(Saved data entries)
__________________________________________________

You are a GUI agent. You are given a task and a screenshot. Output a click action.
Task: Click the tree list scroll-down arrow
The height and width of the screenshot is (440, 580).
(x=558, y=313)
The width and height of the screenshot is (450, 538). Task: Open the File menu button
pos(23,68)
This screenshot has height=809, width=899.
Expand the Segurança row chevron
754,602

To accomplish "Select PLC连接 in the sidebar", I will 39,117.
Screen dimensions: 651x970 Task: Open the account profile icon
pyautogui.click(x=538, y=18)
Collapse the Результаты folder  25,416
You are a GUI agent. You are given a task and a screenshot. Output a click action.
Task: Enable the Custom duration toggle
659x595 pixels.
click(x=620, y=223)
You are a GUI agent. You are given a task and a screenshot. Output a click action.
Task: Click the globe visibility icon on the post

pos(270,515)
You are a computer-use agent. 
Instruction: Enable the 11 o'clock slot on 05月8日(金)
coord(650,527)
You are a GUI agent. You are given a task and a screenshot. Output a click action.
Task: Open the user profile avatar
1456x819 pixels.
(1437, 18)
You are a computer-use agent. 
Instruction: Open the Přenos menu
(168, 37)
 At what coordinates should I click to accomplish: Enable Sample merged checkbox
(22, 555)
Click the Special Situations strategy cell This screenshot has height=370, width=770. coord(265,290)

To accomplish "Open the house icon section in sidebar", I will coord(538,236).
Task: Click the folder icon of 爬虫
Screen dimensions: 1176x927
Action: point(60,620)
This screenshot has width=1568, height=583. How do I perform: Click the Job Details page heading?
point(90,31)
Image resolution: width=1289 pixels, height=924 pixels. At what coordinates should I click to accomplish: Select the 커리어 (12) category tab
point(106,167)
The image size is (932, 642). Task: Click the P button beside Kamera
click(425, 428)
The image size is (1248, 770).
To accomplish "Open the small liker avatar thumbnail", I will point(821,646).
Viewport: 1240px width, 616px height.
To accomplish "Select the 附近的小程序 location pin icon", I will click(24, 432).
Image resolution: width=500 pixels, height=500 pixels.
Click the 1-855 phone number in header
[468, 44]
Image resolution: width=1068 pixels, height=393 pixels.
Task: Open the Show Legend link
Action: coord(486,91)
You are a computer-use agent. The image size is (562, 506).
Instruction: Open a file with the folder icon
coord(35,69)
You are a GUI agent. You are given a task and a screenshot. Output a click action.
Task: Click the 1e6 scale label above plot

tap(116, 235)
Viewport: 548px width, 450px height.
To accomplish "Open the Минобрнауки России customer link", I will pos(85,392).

__________________________________________________

I'd like all of the entries written out again exactly as they appear above.

You are a GUI agent. You are given a task and a screenshot. Output a click action.
Task: Click the tree list scroll-down arrow
The height and width of the screenshot is (440, 580).
(x=558, y=313)
The width and height of the screenshot is (450, 538). Task: Open the File menu button
pos(23,68)
This screenshot has height=809, width=899.
Expand the Segurança row chevron
754,602

To accomplish "Select PLC连接 in the sidebar", I will 39,117.
Screen dimensions: 651x970 Task: Open the account profile icon
pyautogui.click(x=538, y=18)
Collapse the Результаты folder  25,416
You are a GUI agent. You are given a task and a screenshot. Output a click action.
Task: Enable the Custom duration toggle
659x595 pixels.
click(x=620, y=223)
You are a GUI agent. You are given a task and a screenshot. Output a click action.
Task: Click the globe visibility icon on the post

pos(270,515)
You are a computer-use agent. 
Instruction: Enable the 11 o'clock slot on 05月8日(金)
coord(650,527)
You are a GUI agent. You are given a task and a screenshot. Output a click action.
Task: Open the user profile avatar
1456x819 pixels.
(1437, 18)
You are a computer-use agent. 
Instruction: Open the Přenos menu
(168, 37)
 At what coordinates should I click to accomplish: Enable Sample merged checkbox
(22, 555)
Click the Special Situations strategy cell This screenshot has height=370, width=770. coord(265,290)

To accomplish "Open the house icon section in sidebar", I will coord(538,236).
Task: Click the folder icon of 爬虫
Screen dimensions: 1176x927
Action: point(60,620)
This screenshot has width=1568, height=583. How do I perform: Click the Job Details page heading?
point(90,31)
Image resolution: width=1289 pixels, height=924 pixels. At what coordinates should I click to accomplish: Select the 커리어 (12) category tab
point(106,167)
The image size is (932, 642). Task: Click the P button beside Kamera
click(425, 428)
The image size is (1248, 770).
To accomplish "Open the small liker avatar thumbnail", I will point(821,646).
Viewport: 1240px width, 616px height.
To accomplish "Select the 附近的小程序 location pin icon", I will click(24, 432).
Image resolution: width=500 pixels, height=500 pixels.
Click the 1-855 phone number in header
[468, 44]
Image resolution: width=1068 pixels, height=393 pixels.
Task: Open the Show Legend link
Action: coord(486,91)
You are a computer-use agent. The image size is (562, 506).
Instruction: Open a file with the folder icon
coord(35,69)
You are a GUI agent. You are given a task and a screenshot. Output a click action.
Task: Click the 1e6 scale label above plot

tap(116, 235)
Viewport: 548px width, 450px height.
To accomplish "Open the Минобрнауки России customer link", I will pos(85,392).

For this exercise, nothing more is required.